Text of the abstract

Introduction: Biomarkers in circulating extracellular vesicles (EVs) hold great potential for diagnostic applications. However, lipoproteins (LPs) share overlapping physical properties and molecular cargo with EVs, which can obscure EV-related signals. Therefore, efficient separation of EVs and LPs is needed to increase the sensitivity and specificity of EV-based diagnostics.
Aim: Our aim was to develop a method which separates EVs from LPs from human blood samples with optimal purity, yield and time efficiency, and to apply it in samples of patients suffering from acute myocardial infarction (AMI).
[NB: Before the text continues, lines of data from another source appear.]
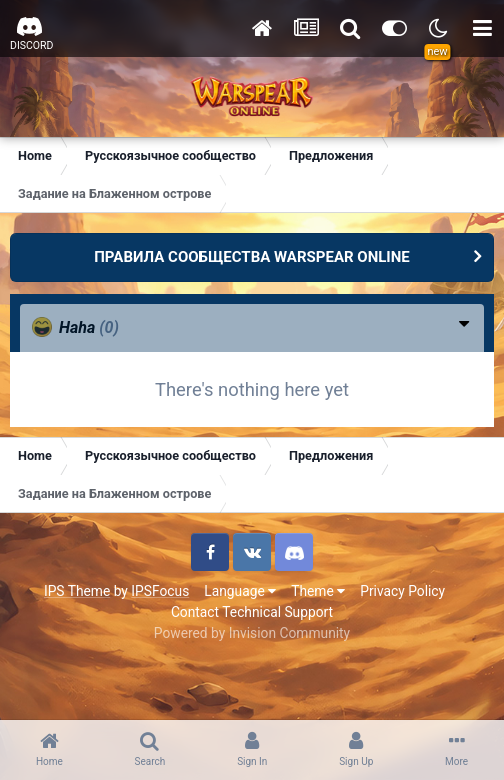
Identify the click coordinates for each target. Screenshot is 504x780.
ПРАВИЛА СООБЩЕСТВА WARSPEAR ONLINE (252, 257)
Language (240, 591)
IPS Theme (77, 591)
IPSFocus (160, 591)
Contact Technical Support (252, 612)
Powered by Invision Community (252, 633)
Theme (318, 591)
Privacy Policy (402, 591)
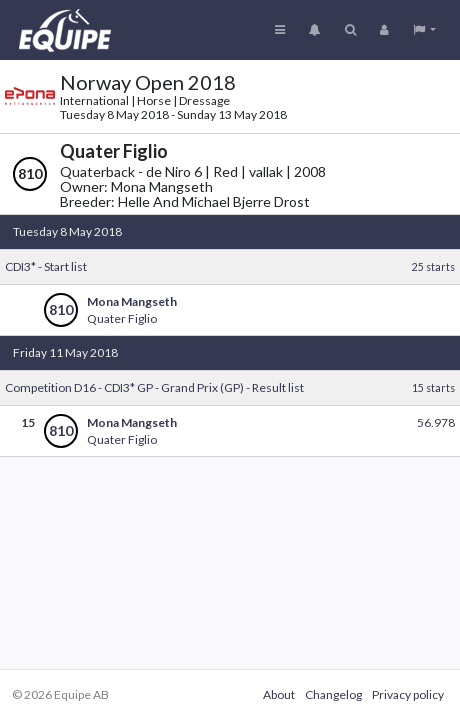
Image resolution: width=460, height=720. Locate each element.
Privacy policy (408, 694)
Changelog (333, 694)
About (279, 694)
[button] (424, 30)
Methods: EVs were isolated from 1 mL human platelet-free plasma using iodixanol density gradient ultracentrifugation (DGUC) followed by size exclusion chromatography (SEC) with Sepharose 4 Fast Flow (4FF) columns. Isolates were analysed using nanoparticle tracking analysis (NTA), Qubit protein assay and Western blot (WB).
Results: WB analysis of iodixanol DGUC fractions revealed significant overlap between LP and EV markers, demonstrating the need of further purification steps. After 4FF SEC of the EV-rich fractions, WB analysis revealed the presence of EV markers, while mild LP contamination also presented. Application of the total workflow needed two experimental days for 6 samples. NTA revealed the presence of EV-sized nanoparticles in the isolates, with a significantly larger size than LP samples. NTA and Qubit protein assay revealed no significant difference in EV sample concentration between AMI and non-AMI patients.
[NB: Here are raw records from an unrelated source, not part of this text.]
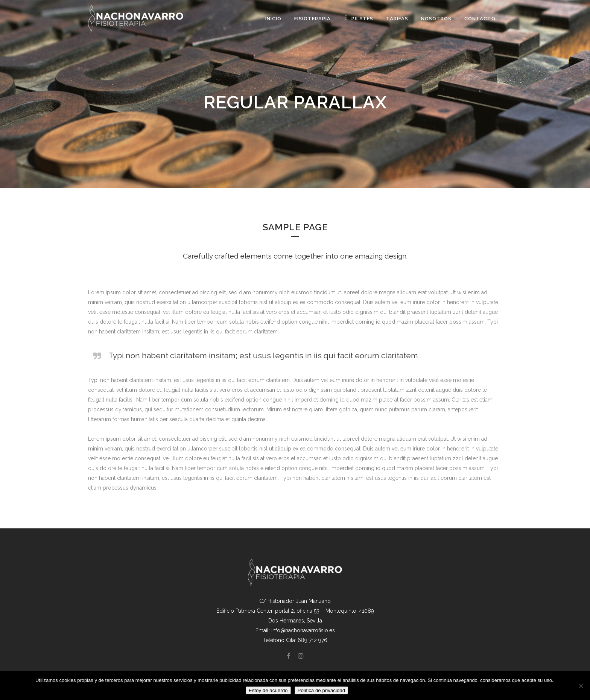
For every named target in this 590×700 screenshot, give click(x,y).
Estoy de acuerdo (268, 690)
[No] (581, 686)
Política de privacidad (321, 690)
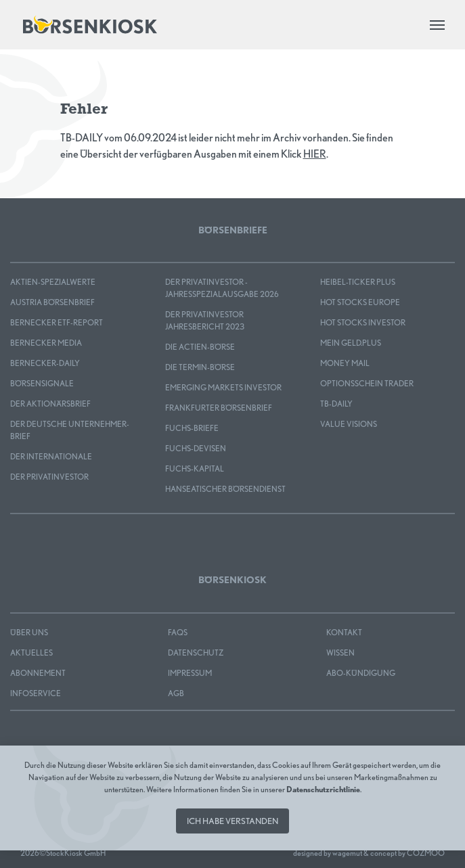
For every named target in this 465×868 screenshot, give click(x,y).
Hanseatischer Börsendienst (225, 488)
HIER (315, 154)
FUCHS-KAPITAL (194, 468)
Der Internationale (51, 456)
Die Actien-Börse (200, 346)
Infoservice (35, 693)
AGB (176, 693)
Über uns (29, 632)
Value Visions (349, 424)
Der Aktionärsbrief (50, 403)
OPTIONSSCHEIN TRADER (367, 383)
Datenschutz (196, 652)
Conclusion: Combined DGUC followed by 4FF SEC demonstrated acceptable EV-LP separation and processing time for plasma EV isolation. No significant difference was observed in plasma EV numbers of AMI and non-AMI patients. Molecular analysis of the EV samples may highlight EV-related differences, that can be used for the development of future diagnostic-prognostic applications.
Funding: The Ministry for Innovation and Technology of Hungary from the source of National Research, Development and Innovation Fund supported CK (EKÖP-2024-226 New National Excellence Program), ZG(K139105) and the project (2020-1.1.5-GYORSÍTÓSÁV-2021-00011). The project was further supported by the European Union (RRF-2.3.1-21-2022-00003). KD was supported by SE 250+ Excellence PhD Scholarship.